The images in the Heavy_tails dataset were generated with the high NA system and no number noise and the those in Number_estimate dataset were generated with the low NA system including number noise.

With the Number_estimate dataset you will explore how noise effects your ability to accurately estimate the total number of atoms in an image. Please ImageSimulation.ipynb for a fuller explanation as to what this noise represents.

With the Heavy_tails dataset you will test the ability of a simple linear decomposition to reduce the dimensionality of the data and confirm whether the ‘compressed’ image still retains relevant features of the gas. Images involving gases generated with \(\sigma_z\gtrsim \text{DOF}\) will acquire a noticeable tail in the image, diverging from the true Gaussian number density distribution. Of interest is how this tail is carried through to the compressed and reconstructed images.

Question 06

The data here in this project are images—2D arrays containing greyscale information of the irradiance associated with the image of the gas. What is the dimension of this kind of data?

Consider the Number_estimate dataset of images and take each image as a sample across all dimensions of the image data. Suppose the question we are interested in is: Can we determine that the number of atoms in the image is greater than \(X\)? How many samples would we need to fully sample the parameter space of images here if none of the pixels in an image were correlated?

Quesiton 07

Take images from the Number_estimate dataset where the total atom number of true distribution is \(N=100000\) and draw an appropriately binned histogram of the total atom number in the image by summing over all the pixels in the image. Repeat this for the \(N=10000\) subset of the dataset.

Note: in reality the total atom number in these kind of images doesn’t come directly from the

How are these histograms distinct from each other?

Question 08

Draw histograms for the rest of the data in the Number_estimate dataset. Implement a KMeans fit of the 1D atom number data to attempt to recover the true atom number of each image, when comparing images in the following subsets of atom numbers: (7000, 10000, 13000), (70000, 100000, 130000), and (97000, 100000, 103000).
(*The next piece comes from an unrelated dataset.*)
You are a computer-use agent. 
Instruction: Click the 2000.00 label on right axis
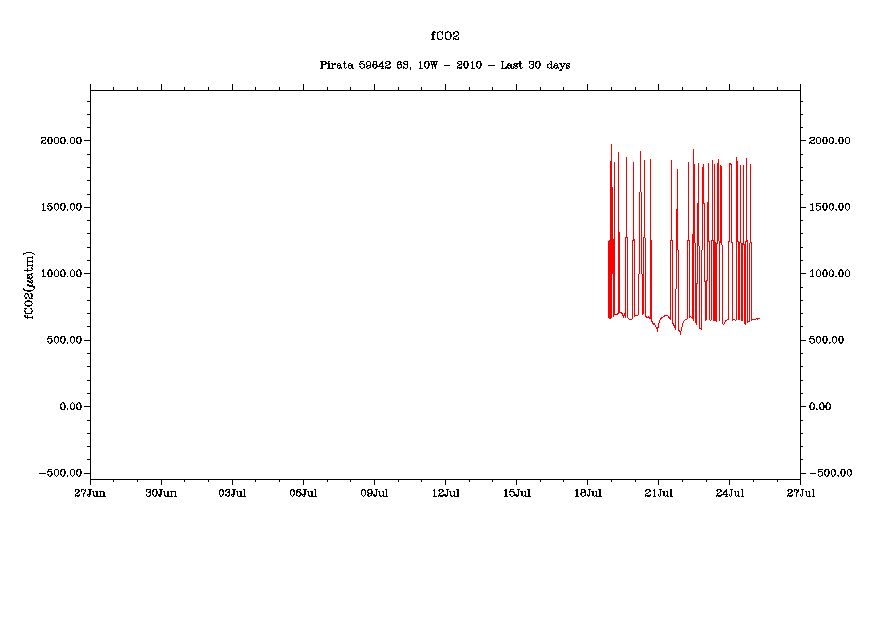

Are you able to clearly resolve the atom number for each of the subsets above?

Question 09

Take the images in the Heavy_tails dataset. Use singular value decomposition (SVD) to generate a compressed version of each image, by decomposing the data and sampling a rank-\(k\) subset of the latent variable space. Reconstruct images for a handful of \(k\).

At what point do images with the same \(\sigma_{xy}\) but different \(\sigma_z\) appear to have the same sized tail in the compressed parameter space?

References

• [1] S. S. Kondov, W. R. McGehee, J. J. Zirbel, and B. DeMarco, Science 334, 66 (2011).

• [2] W. B. Cairncross, D. N. Gresh, M. Grau, K. C. Cossel, T. S. Roussy, Y. Ni, Y. Zhou, J. Ye, and E. A. Cornell, Physical Review Letters 119, (2017).

• [3] Goodman, J. W. (2005). Introduction to Fourier optics. 3rd ed.

• [4] Foot, C. (2005). Atomic physics. Oxford University Press, USA.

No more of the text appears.